#### [RECORDS SHOWN]
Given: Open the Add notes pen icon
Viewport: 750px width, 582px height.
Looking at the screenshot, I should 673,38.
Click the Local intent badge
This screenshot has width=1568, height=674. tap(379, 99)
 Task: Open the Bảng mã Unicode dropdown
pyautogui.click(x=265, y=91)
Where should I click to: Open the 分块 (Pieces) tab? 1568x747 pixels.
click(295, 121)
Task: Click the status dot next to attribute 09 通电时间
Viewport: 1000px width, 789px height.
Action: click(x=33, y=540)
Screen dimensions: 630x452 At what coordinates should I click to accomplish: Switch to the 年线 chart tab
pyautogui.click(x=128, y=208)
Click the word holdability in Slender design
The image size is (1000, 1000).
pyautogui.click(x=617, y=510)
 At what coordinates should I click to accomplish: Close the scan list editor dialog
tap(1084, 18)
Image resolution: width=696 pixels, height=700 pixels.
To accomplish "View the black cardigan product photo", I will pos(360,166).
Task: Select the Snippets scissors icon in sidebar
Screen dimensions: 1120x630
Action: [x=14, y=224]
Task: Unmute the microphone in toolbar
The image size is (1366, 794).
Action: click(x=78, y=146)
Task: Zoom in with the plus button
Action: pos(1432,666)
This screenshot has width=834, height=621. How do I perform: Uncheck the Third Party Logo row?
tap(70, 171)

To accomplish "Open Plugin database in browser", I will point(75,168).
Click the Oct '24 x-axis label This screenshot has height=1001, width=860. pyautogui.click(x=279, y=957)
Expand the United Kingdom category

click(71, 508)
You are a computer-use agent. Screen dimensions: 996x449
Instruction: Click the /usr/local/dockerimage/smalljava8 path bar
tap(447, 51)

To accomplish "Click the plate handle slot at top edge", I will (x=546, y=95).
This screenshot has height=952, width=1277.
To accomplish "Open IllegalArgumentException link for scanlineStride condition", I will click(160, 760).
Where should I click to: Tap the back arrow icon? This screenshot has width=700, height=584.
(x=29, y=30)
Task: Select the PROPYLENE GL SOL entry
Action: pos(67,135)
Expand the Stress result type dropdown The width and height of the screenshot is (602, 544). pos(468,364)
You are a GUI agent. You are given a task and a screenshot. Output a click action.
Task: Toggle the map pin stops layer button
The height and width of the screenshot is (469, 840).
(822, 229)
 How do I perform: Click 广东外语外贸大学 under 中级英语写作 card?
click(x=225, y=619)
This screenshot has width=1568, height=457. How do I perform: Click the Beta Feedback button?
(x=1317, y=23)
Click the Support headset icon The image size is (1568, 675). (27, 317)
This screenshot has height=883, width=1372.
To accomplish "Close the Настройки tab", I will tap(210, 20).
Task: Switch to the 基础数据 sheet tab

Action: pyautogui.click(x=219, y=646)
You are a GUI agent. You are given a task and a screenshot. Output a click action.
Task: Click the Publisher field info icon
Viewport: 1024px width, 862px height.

#### [TASK PROMPT]
Give back every entry above, complete and exact.

#### [ANSWER BOX]
Given: Open the Add notes pen icon
Viewport: 750px width, 582px height.
Looking at the screenshot, I should 673,38.
Click the Local intent badge
This screenshot has width=1568, height=674. tap(379, 99)
 Task: Open the Bảng mã Unicode dropdown
pyautogui.click(x=265, y=91)
Where should I click to: Open the 分块 (Pieces) tab? 1568x747 pixels.
click(295, 121)
Task: Click the status dot next to attribute 09 通电时间
Viewport: 1000px width, 789px height.
Action: click(x=33, y=540)
Screen dimensions: 630x452 At what coordinates should I click to accomplish: Switch to the 年线 chart tab
pyautogui.click(x=128, y=208)
Click the word holdability in Slender design
The image size is (1000, 1000).
pyautogui.click(x=617, y=510)
 At what coordinates should I click to accomplish: Close the scan list editor dialog
tap(1084, 18)
Image resolution: width=696 pixels, height=700 pixels.
To accomplish "View the black cardigan product photo", I will pos(360,166).
Task: Select the Snippets scissors icon in sidebar
Screen dimensions: 1120x630
Action: [x=14, y=224]
Task: Unmute the microphone in toolbar
The image size is (1366, 794).
Action: click(x=78, y=146)
Task: Zoom in with the plus button
Action: pos(1432,666)
This screenshot has width=834, height=621. How do I perform: Uncheck the Third Party Logo row?
tap(70, 171)

To accomplish "Open Plugin database in browser", I will point(75,168).
Click the Oct '24 x-axis label This screenshot has height=1001, width=860. pyautogui.click(x=279, y=957)
Expand the United Kingdom category

click(71, 508)
You are a computer-use agent. Screen dimensions: 996x449
Instruction: Click the /usr/local/dockerimage/smalljava8 path bar
tap(447, 51)

To accomplish "Click the plate handle slot at top edge", I will (x=546, y=95).
This screenshot has height=952, width=1277.
To accomplish "Open IllegalArgumentException link for scanlineStride condition", I will click(160, 760).
Where should I click to: Tap the back arrow icon? This screenshot has width=700, height=584.
(x=29, y=30)
Task: Select the PROPYLENE GL SOL entry
Action: pos(67,135)
Expand the Stress result type dropdown The width and height of the screenshot is (602, 544). pos(468,364)
You are a GUI agent. You are given a task and a screenshot. Output a click action.
Task: Toggle the map pin stops layer button
The height and width of the screenshot is (469, 840).
(822, 229)
 How do I perform: Click 广东外语外贸大学 under 中级英语写作 card?
click(x=225, y=619)
This screenshot has width=1568, height=457. How do I perform: Click the Beta Feedback button?
(x=1317, y=23)
Click the Support headset icon The image size is (1568, 675). (27, 317)
This screenshot has height=883, width=1372.
To accomplish "Close the Настройки tab", I will tap(210, 20).
Task: Switch to the 基础数据 sheet tab

Action: pyautogui.click(x=219, y=646)
You are a GUI agent. You are given a task and a screenshot. Output a click action.
Task: Click the Publisher field info icon
Viewport: 1024px width, 862px height.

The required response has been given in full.